What the task requires:
Only these lines, please: the first one of the records through the one containing "Given: Return to the Home map extent", retyped exactly, both ends included and pictures omitted.

Given information:
□ □ □ □

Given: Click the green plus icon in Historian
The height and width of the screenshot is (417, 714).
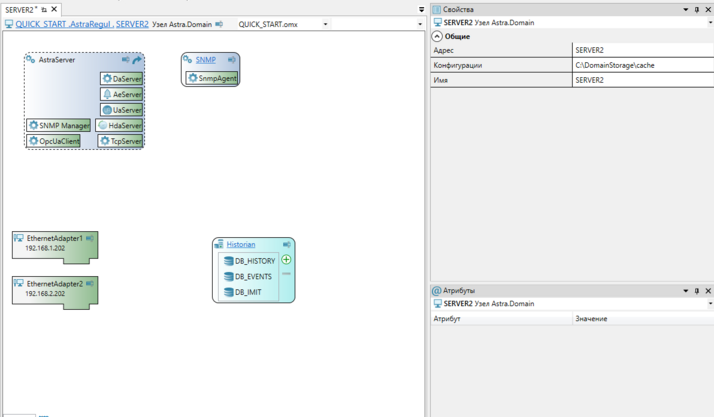Looking at the screenshot, I should [x=286, y=260].
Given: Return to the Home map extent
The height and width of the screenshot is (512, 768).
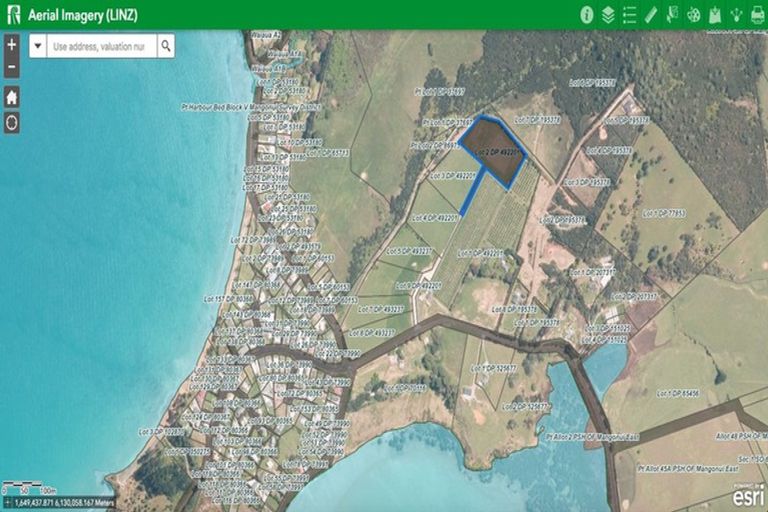Looking at the screenshot, I should point(11,97).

□ □ □ □

Written response:
Given: Click the green plus icon in Historian
The height and width of the screenshot is (417, 714).
Looking at the screenshot, I should [x=286, y=260].
Given: Return to the Home map extent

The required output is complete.